Leitura de Onda

Um dia para sempre
Tulio Brandão analisa dobradinha brasileira nas rampas verde-amarelas de Trestles.
Por Tulio Brandão em 17/09/17
1400x906

Para o colunista, vitória brasileira em Trestles era questão de tempo. E ela veio em dobro. Foto: WSL / Rowland.

 

São os primeiros instantes depois de uma conquista que definem o brasileiro. O urro, a vibração incontida da família Toledo. Silvana Lima, entre pulos, com a bandeira na mão. Abraços, socos no ar, dedos em riste para o céu. A mãe que verte lágrimas com orgulho. Ian Gouveia, entre feliz e louco, ao balançar a cabeça no estilo “ah, eu estou maluco”. O abraço de Ricardo, o pai do campeão Filipe, na campeã, e o grito de Brasil até onde a garganta alcança. A torcida, que se junta ao palanque e passa a ecoar cânticos de arquibancada. Até a pequena Mahina sorri.

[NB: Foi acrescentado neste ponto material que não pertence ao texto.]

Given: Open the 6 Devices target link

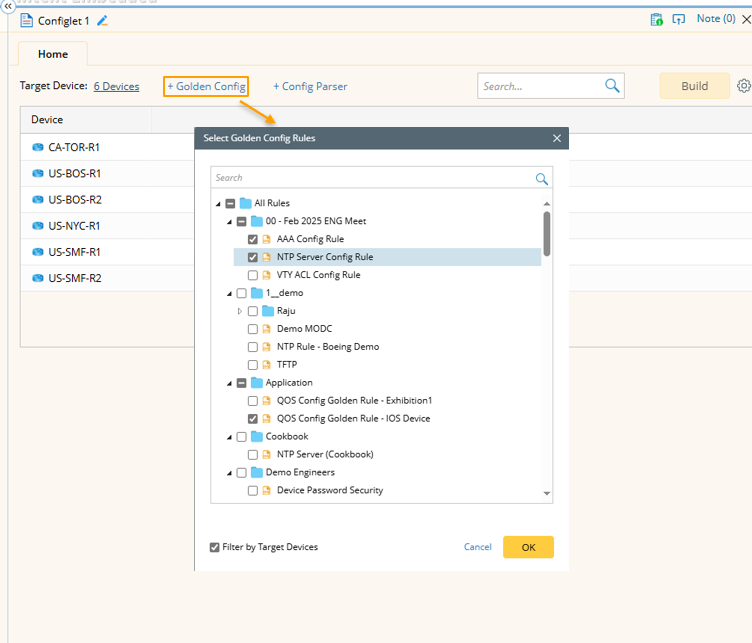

Alguns gringos estranham, como sempre. Mas o aussie Barton Lynch, o comentarista de surfe mais afeito à energia do brasileiro que o mundo já conheceu, seca lágrimas de emoção num canto. Bingo.

Estava escrito desde sempre nas pedras de Lowers Trestles: um dia o Brasil tomaria de assalto aquela onda. No histórico dia 15 de setembro de 2017, Filipe Toledo e Silvana Lima se tornaram os primeiros brasileiros da história a vencerem, juntos, uma etapa naquela onda. Aliás, os primeiros a vencerem juntos em qualquer onda do mundo.

Era óbvio demais, uma onda que parece pista de skate, para uma nação com surfistas forjados em rampas verde-amarelas. Por alguns anos, sobretudo nos eventos da elite, seguraram essa avalanche com um critério que, a meu ver, privilegiava um pouco além da conta apenas o surfe de linha – como visto na última vitória de Mick Fanning ali. O tempo deu aos modernos brasileiros a linha que faltava ao pico, sem lhes tirar a modernidade que se encaixa naturalmente a aquela onda.

Para além da vitória, Filipe chega também à assombrosa marca de cinco vitórias em cinco finais. A despeito de estar em sétimo no ranking, tornou-se o primeiro surfista a vencer duas provas na temporada de 2017. Venceu em casa, onde mora e é querido pelo patrocinador e pelos locais. Venceu pelo Brasil, como faz questão de demonstrar.

A vitória, esperada até pela vida marinha que habita o mar de Trestles, veio de maneira incontestável. Filipe foi, mais uma vez no ano, o melhor surfista do evento. Jordy Smith, o vice da etapa, vinha logo atrás, seguido por John John Florence, que ficou nas semifinais. Desde os primeiros rounds, a vitória parecia endereçada a um deles, mas, em 2017, o brasileiro não escorregou no meio do caminho.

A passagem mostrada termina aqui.